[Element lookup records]
▼

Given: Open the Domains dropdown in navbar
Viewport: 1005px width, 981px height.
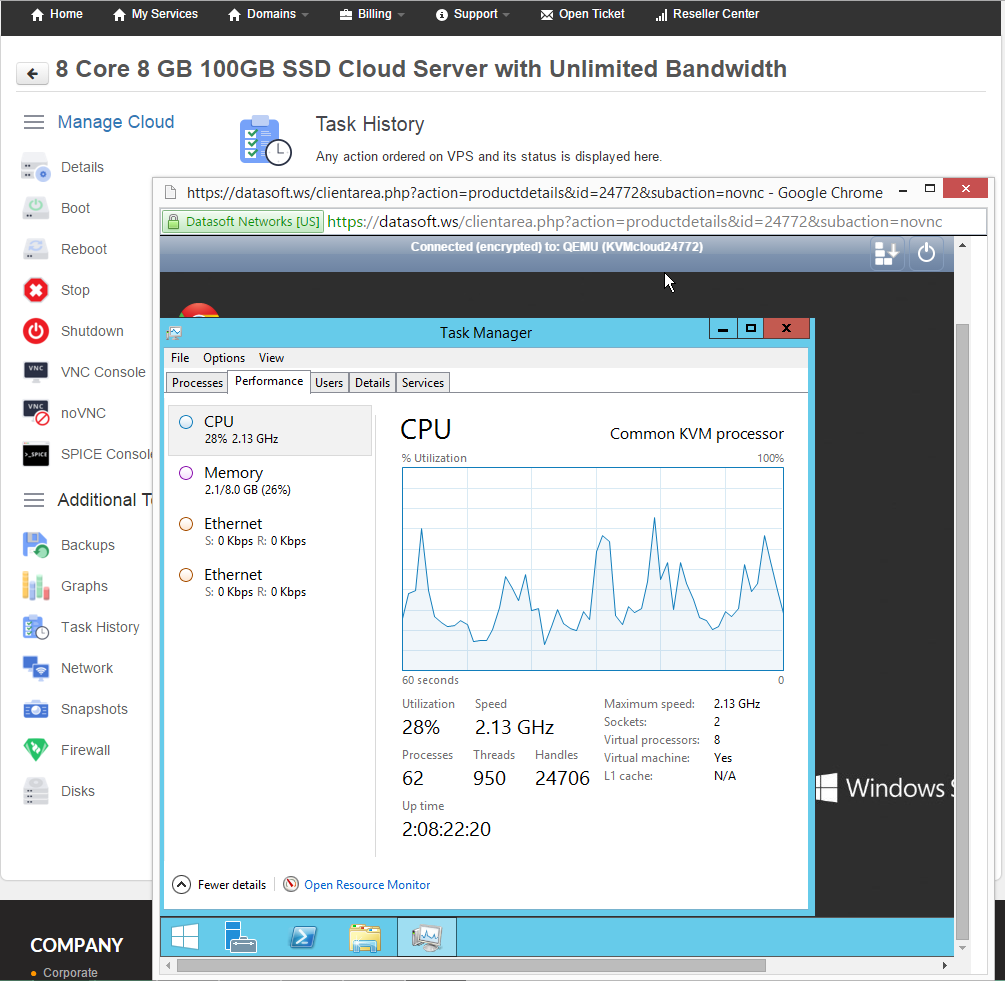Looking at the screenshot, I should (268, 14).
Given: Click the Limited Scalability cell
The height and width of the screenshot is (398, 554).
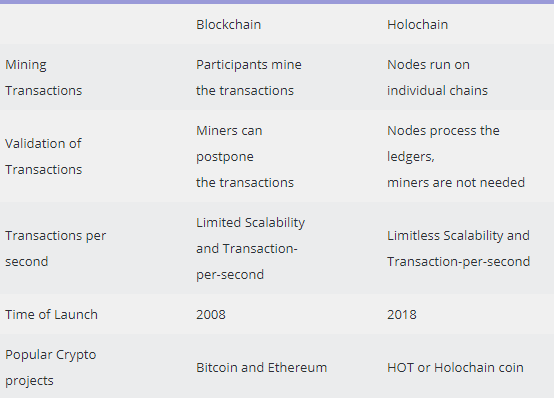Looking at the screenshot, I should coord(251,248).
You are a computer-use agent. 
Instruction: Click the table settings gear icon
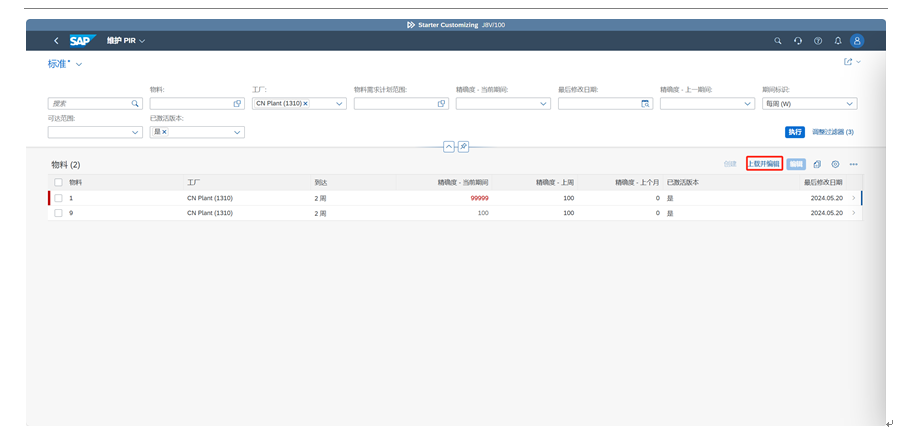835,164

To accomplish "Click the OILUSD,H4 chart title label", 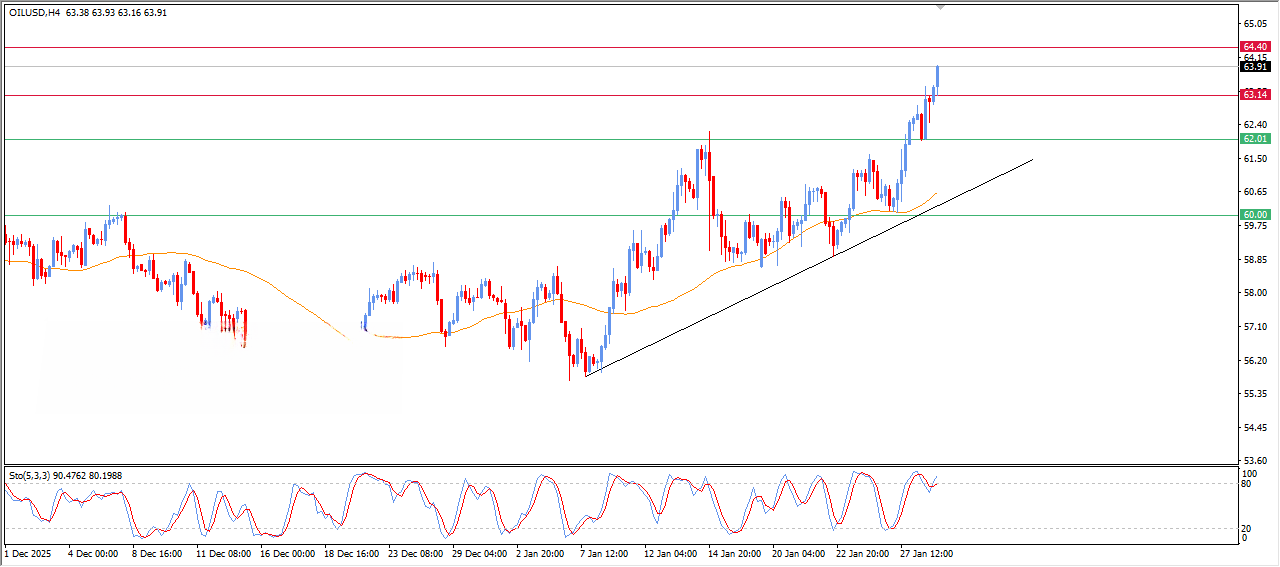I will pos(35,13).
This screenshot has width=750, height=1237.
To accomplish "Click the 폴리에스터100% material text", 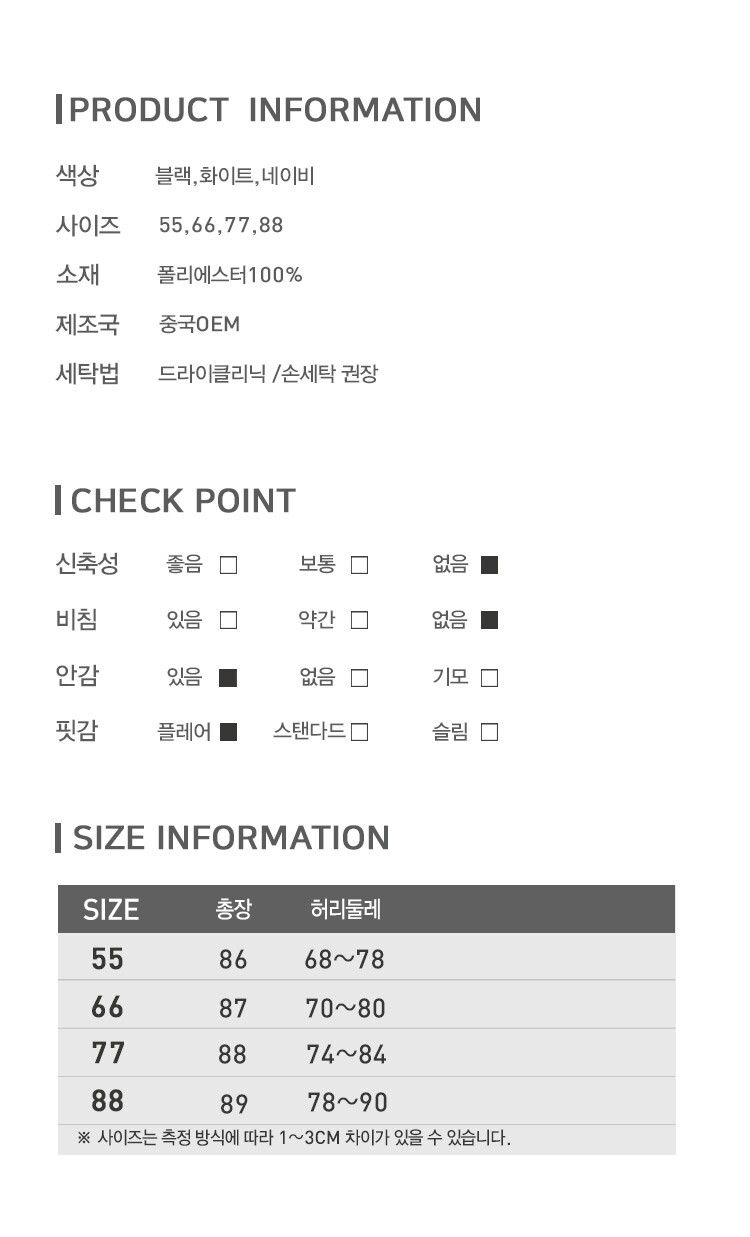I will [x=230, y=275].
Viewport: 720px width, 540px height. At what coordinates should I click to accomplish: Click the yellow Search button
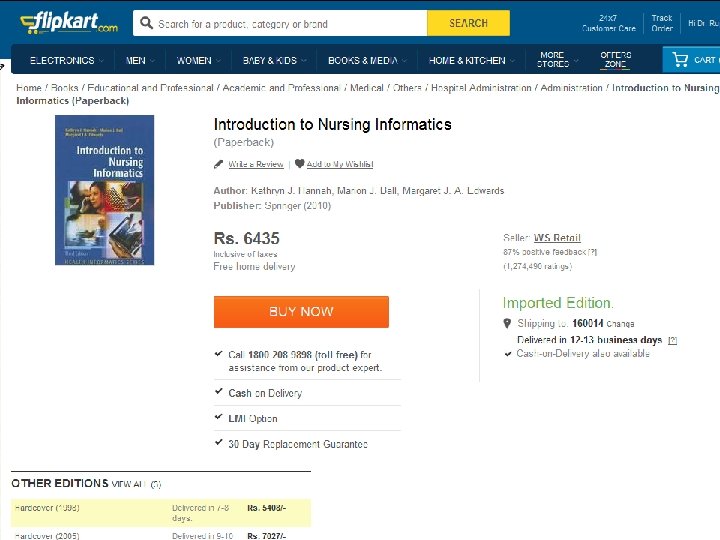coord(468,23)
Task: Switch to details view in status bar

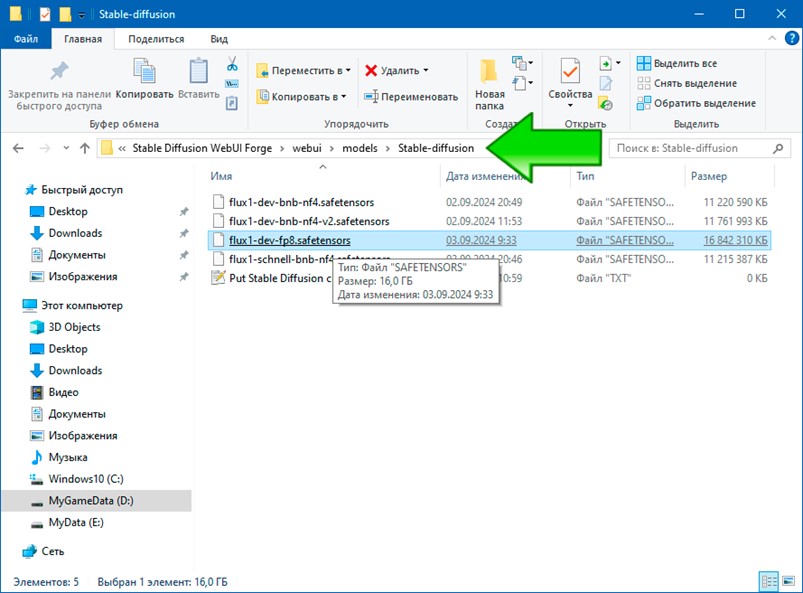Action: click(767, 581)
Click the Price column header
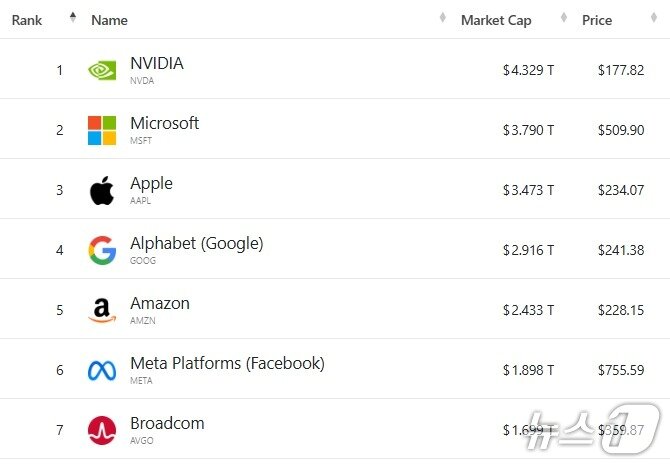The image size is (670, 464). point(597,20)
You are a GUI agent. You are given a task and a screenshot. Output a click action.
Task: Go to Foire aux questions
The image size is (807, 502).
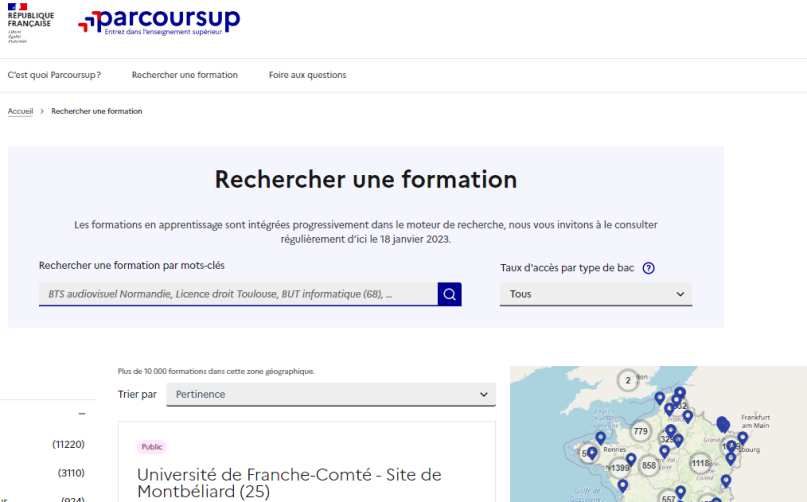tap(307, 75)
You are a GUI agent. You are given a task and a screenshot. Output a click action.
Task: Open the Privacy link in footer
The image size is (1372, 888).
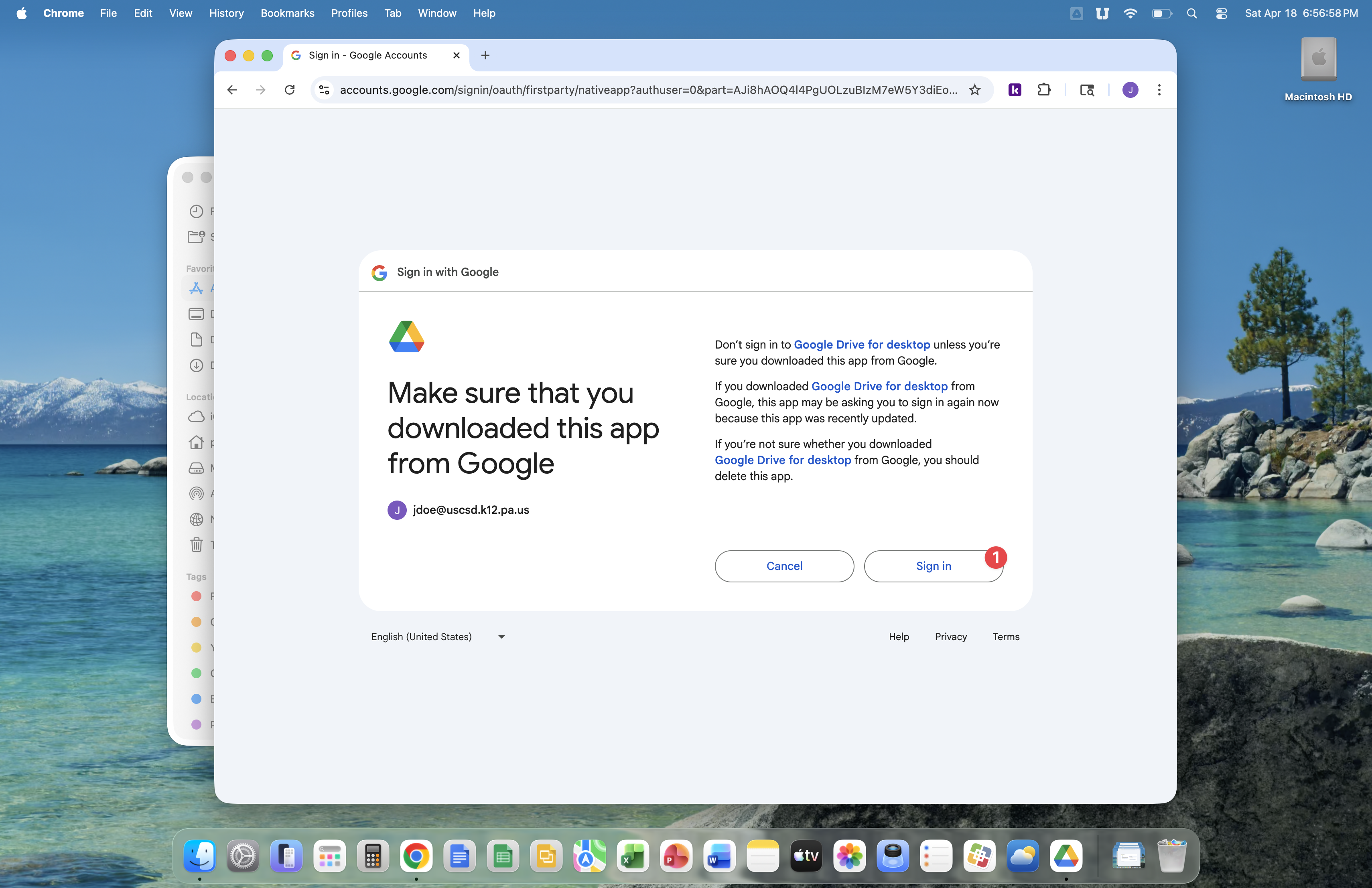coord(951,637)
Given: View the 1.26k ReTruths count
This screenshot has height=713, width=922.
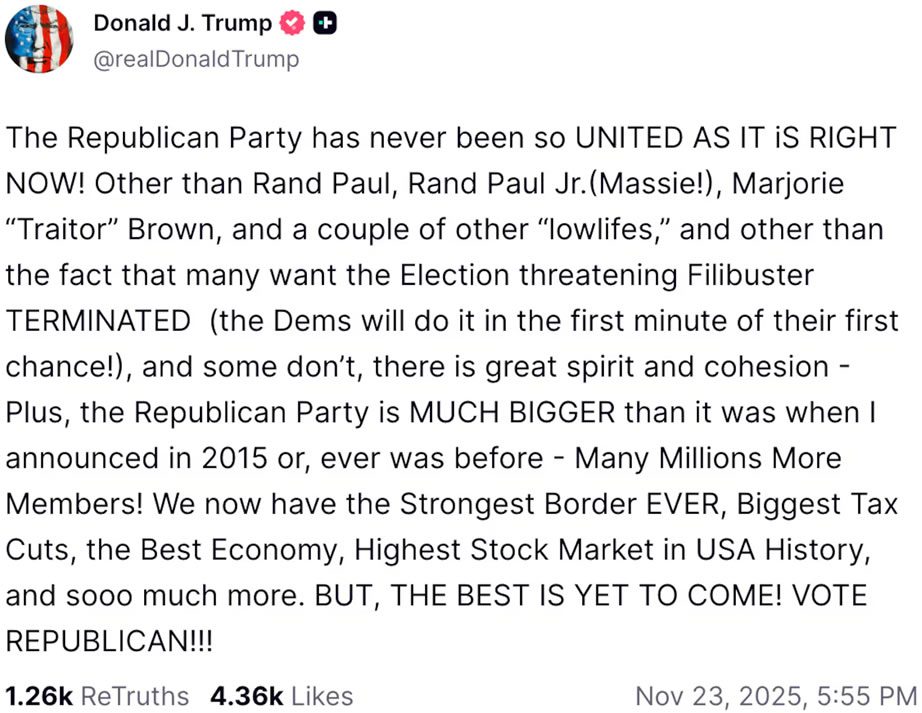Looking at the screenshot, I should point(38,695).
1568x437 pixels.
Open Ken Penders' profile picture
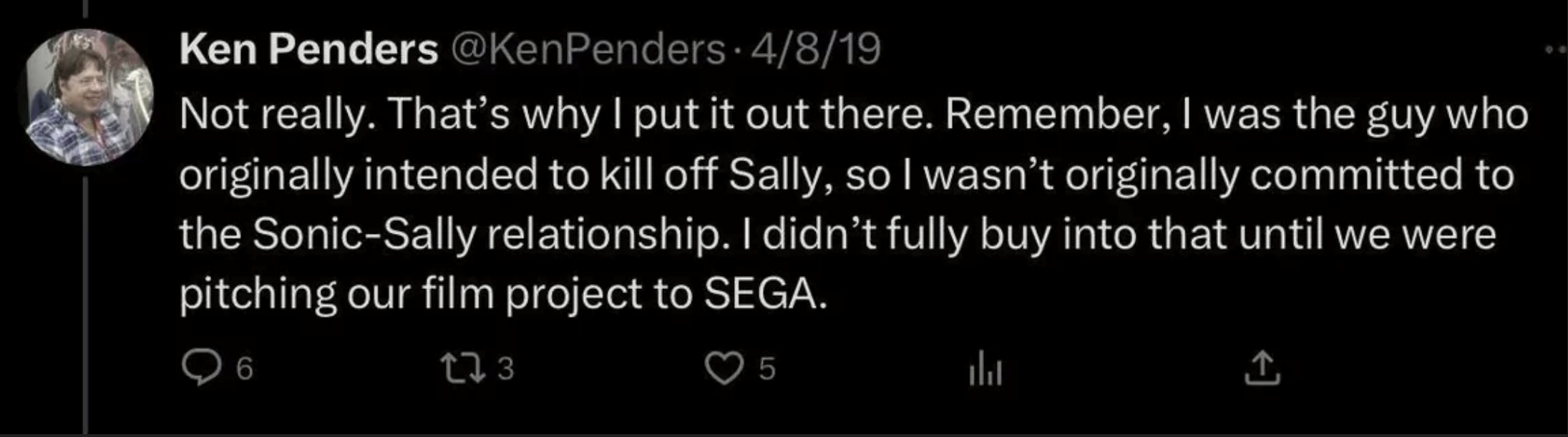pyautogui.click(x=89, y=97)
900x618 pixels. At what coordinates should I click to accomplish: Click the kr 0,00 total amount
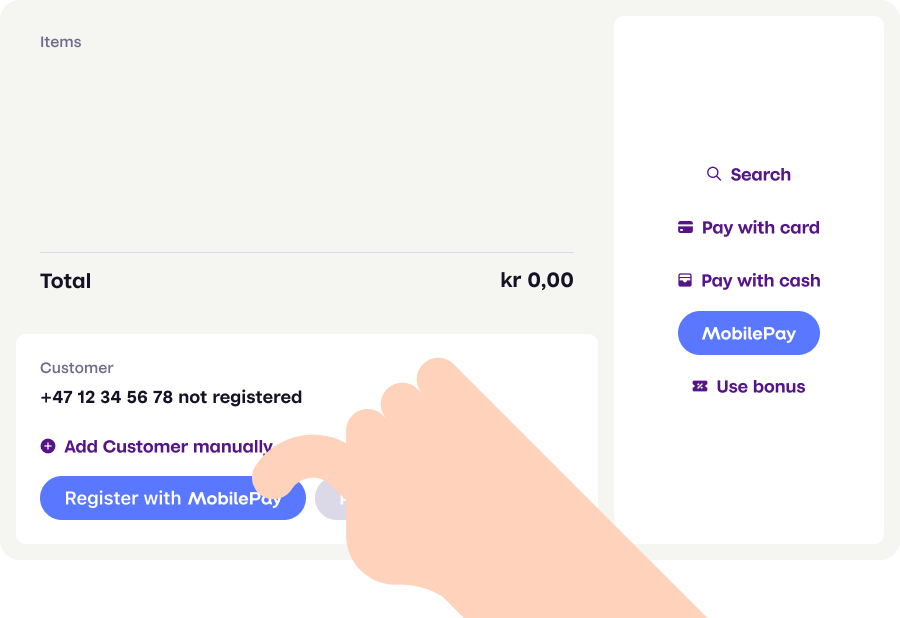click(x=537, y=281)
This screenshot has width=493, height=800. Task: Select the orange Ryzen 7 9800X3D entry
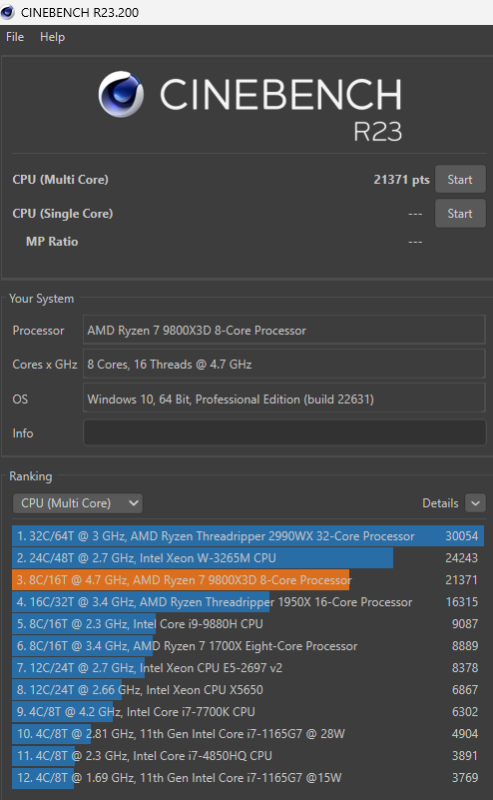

▲

§ What you need to do
Reproduce the records verbatim from the line with "Viewport: 720px width, 540px" to the line with "tap(307, 75)", including both of those lines, and leave out the pictures.

§ Solution for this exercise
Viewport: 720px width, 540px height. At what coordinates should I click to accomplish: Click the yellow Search button
coord(468,23)
Task: Switch to details view in status bar

Action: click(767, 581)
Click the Price column header
The image size is (670, 464). point(597,20)
You are a GUI agent. You are given a task and a screenshot. Output a click action.
Task: Go to Foire aux questions
The image size is (807, 502).
tap(307, 75)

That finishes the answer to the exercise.